Looking at the relationship between the military, the police and the people, the military often times says they are not provided with real time intelligence by civilians. From your point of view, is there trust between the people and the military?

To be candid, the trust has been exhausted because our people used to send information to the military. And essentially, that information, no matter how confidential it is, there will be a phone call back to the person, telling him “we are aware of what you did.” That shows there are moles within the military. With technology, those moles are bound to be fished out.

The trust has been eroded and that is why there are so many leakages and the people stopped cooperating. Secondly, what do you do with cooperation when insurgents will come at night and the military will not come to their rescue? It is not true that the people were not cooperating. They have done their best, and yet they are not protected. When their confidential information to the military is eventually leaked to insurgents, who does it? Is it not the mole within the military?
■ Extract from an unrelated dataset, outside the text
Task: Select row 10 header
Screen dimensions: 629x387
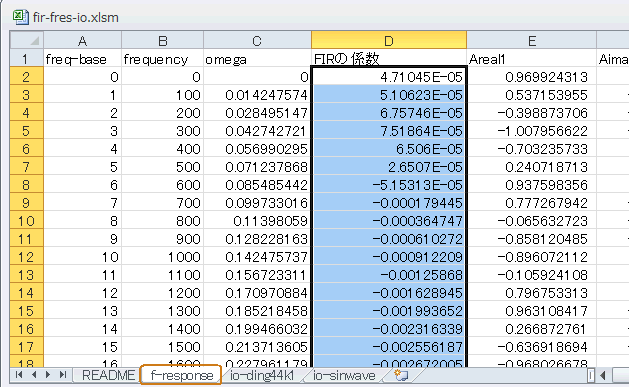Action: [x=26, y=221]
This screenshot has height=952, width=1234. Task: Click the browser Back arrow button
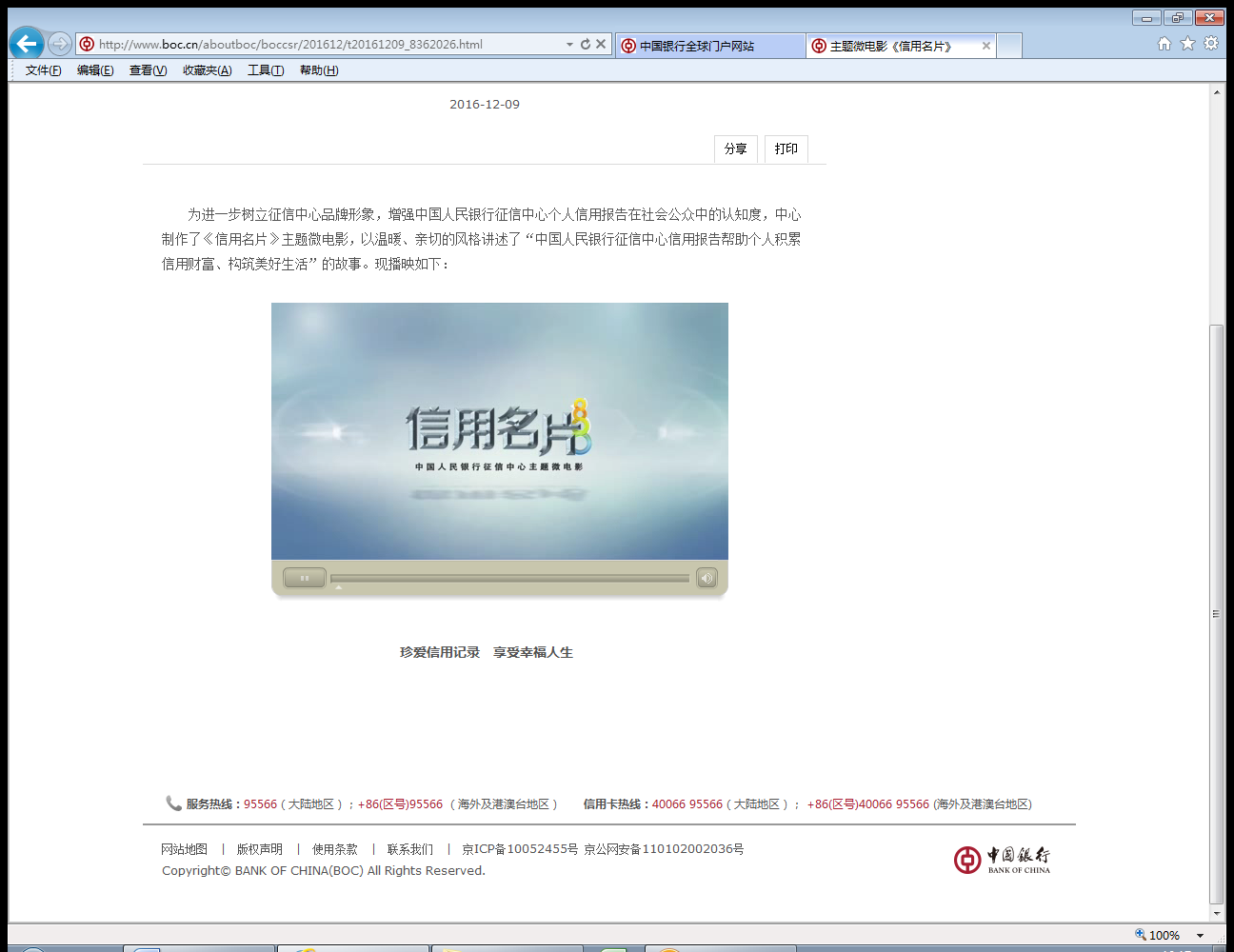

There are two things in the North; one is the Almajiri phenomenon, two is the number of young minds that have opportunity to make friends with the devil because of being out of school. How can these two things be tackled?

It has to do with negligence in developing the rural areas. Basic infrastructure should be there for them to get busy. Imagine, when a governor has to visit a rural area said to be free from insurgents and yet came under attack, what does it tell? If you go to the headquarters of the military, they have gadgets that can see the entire Borno territory and even Boko Haram fighters moving on motorcycles through many kilometers unchallenged.

When you say reintegration, it is nonsensical in the sense that it doesn’t take place when there is no ceasefire. It is only in a situation of complete ceasefire as it happened in Colombia  after 50 years of insurgency that reintegration can work.

These boys are running their guns and killing people, you profile those who surrender and retrain them and send them back to the society without taking care of those who are traumatized by insurgents, how can it work? Rather, it is better to keep them far away from people who are traumatized, and who have not gone back to their ancestral homes, than making them comfortable. Indirectly, you are encouraging the young ones who are peaceful at home, and not cared for at all, to join forces with insurgents. To stop this trend, you must not integrate them into society. Take them somewhere else, far away from Nigeria or away from the areas they have terrorized. Remember that these boys were initiated by force. You never can tell what they have taken as oath. This formation is a cult. It has nothing to do with religion. Some were given ethnic task while some were given religious task but it has nothing to do with religion. It is the same thing with Al-Shabab, Taliban and Al Qaeda.

When you see a child soldier involved in killing in Africa, you see resources involved. It is the way the arms industry makes their money. They create wars to sell their arms. That industry alone is worth over 2 trillion dollars. Without war, they will not make money. Secondly, it is by pitching one country against another that they will be invited in the name of peace keeping. Nigeria is the only country that is envied for not inviting foreign troops. I am not against foreign troops within Africa but troops from Europe, UK or America sent under the name of United Nations do not bring peace. In Central Africa, Congo and other African countries, they are there without peace in hand.

In some other parts of the North, we have had cattle rustling, banditry, religious crisis, illegal mining and others. What do you make of this?

It is part of the template created from outside. The template has been there for long waiting for the leadership to start doing it. It is always easier in a democracy to mess up the system, because it was in democracy that a President decided to take weapons from the joint multinational task force in northern Borno around Lake Chad to the South. Some of them were transported to Lagos barracks, exploded and killed many people. Nobody asked questions about what happened?